● **ABOUT THIS EXERCISE**: Below is some data. Retype exactly the lines starting at the one with "Collapse the 1. Manager Step tree node" and ending at the one with "Like the 催婚团在哪里 comment with 35 likes".

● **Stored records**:
----
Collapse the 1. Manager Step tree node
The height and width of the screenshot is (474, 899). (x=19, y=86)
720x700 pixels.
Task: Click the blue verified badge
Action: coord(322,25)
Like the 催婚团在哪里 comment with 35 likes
----
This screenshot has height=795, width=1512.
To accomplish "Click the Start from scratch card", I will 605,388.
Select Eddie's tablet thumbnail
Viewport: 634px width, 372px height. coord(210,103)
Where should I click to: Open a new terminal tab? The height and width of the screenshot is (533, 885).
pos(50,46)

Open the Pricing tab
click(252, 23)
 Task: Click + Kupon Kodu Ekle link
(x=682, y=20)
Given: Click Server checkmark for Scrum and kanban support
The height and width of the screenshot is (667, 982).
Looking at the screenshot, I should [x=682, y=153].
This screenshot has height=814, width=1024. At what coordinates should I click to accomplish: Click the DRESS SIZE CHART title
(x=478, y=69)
----
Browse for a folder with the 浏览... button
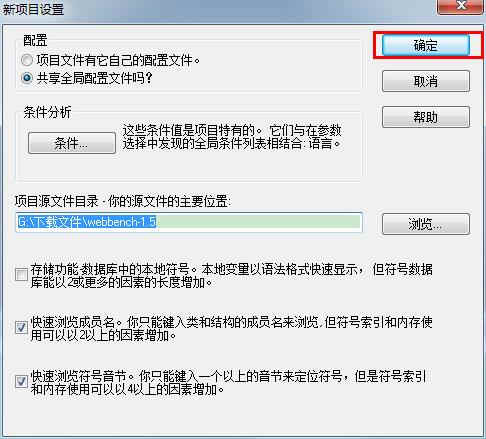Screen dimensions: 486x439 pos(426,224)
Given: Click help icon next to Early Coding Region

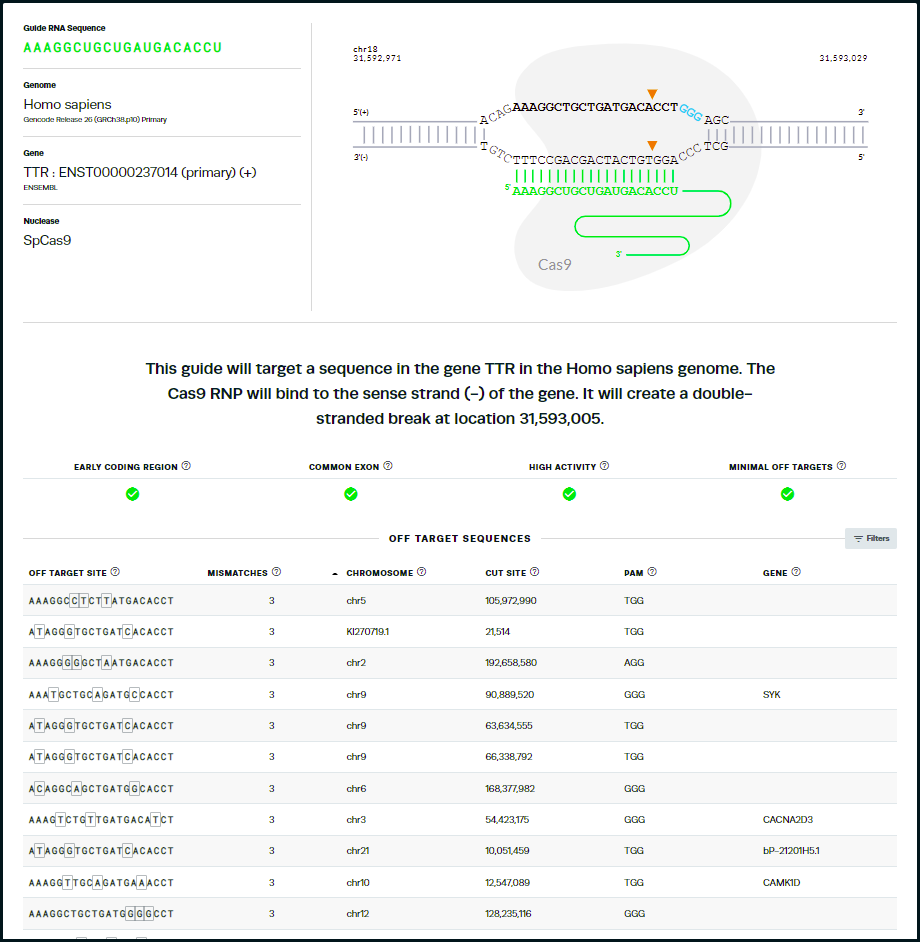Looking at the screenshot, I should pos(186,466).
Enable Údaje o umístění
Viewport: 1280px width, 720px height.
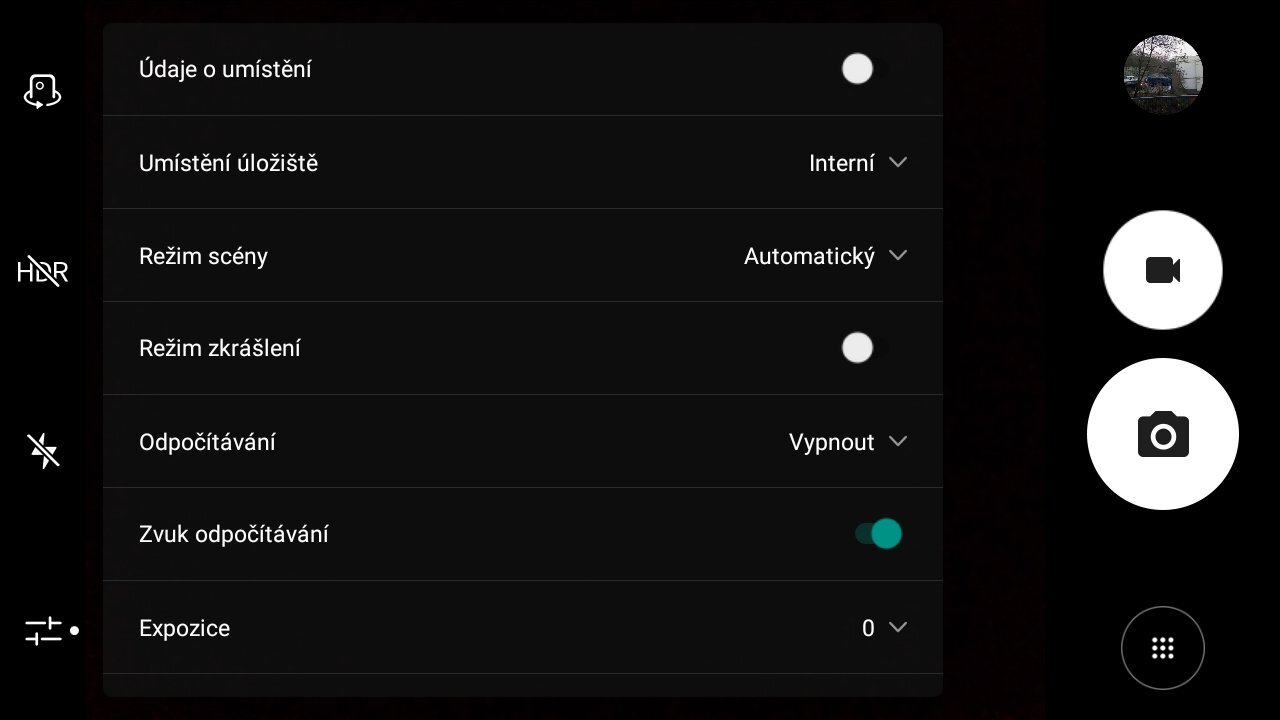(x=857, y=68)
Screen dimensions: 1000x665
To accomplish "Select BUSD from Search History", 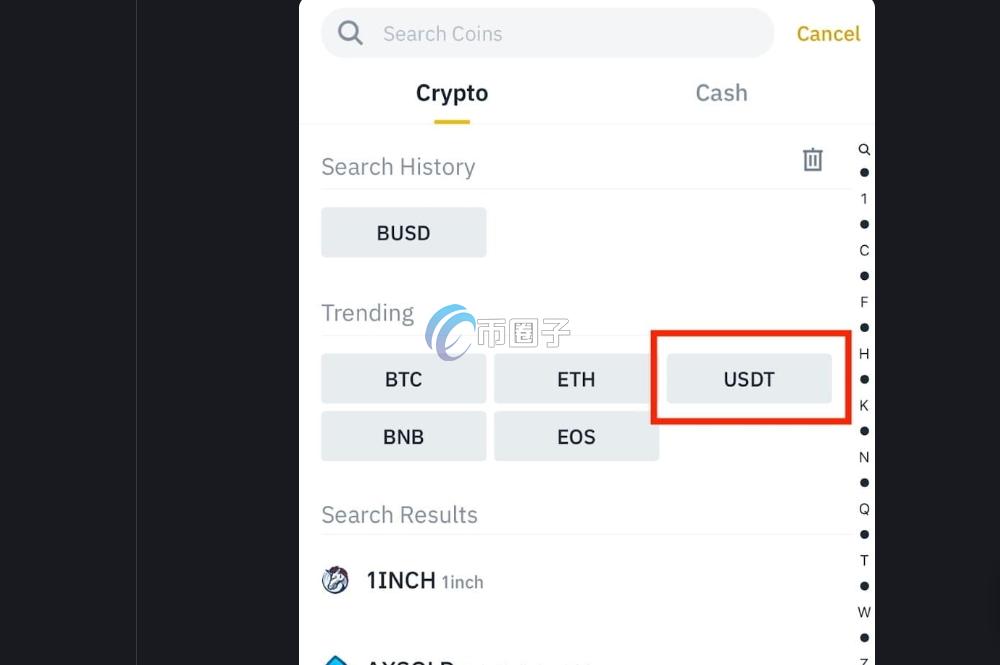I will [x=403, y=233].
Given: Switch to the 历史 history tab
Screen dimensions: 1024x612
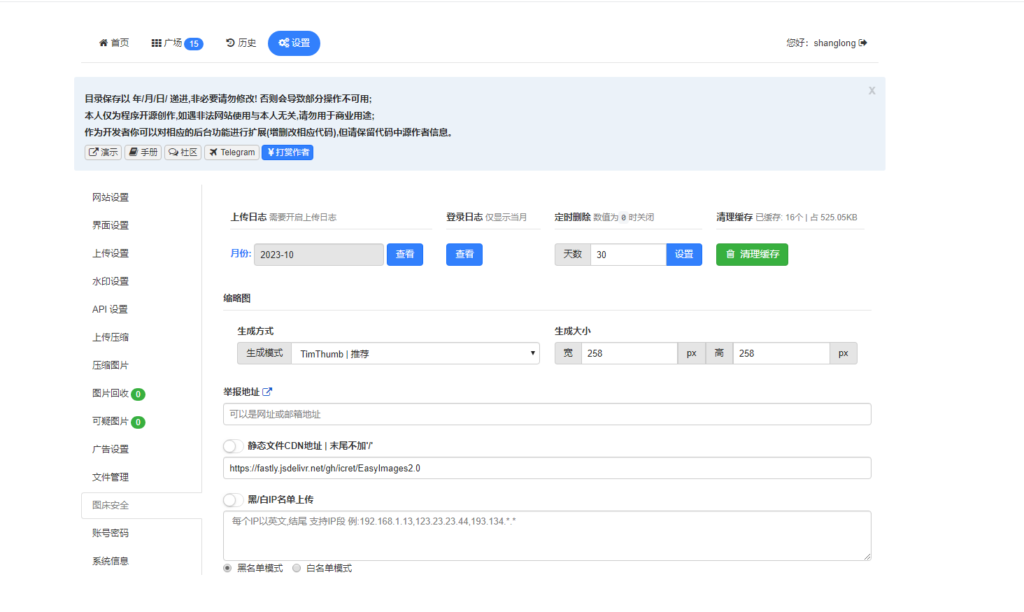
----
● **ANSWER TO THIS TASK**:
Collapse the 1. Manager Step tree node
The height and width of the screenshot is (474, 899). (x=19, y=86)
720x700 pixels.
Task: Click the blue verified badge
Action: coord(322,25)
Like the 催婚团在哪里 comment with 35 likes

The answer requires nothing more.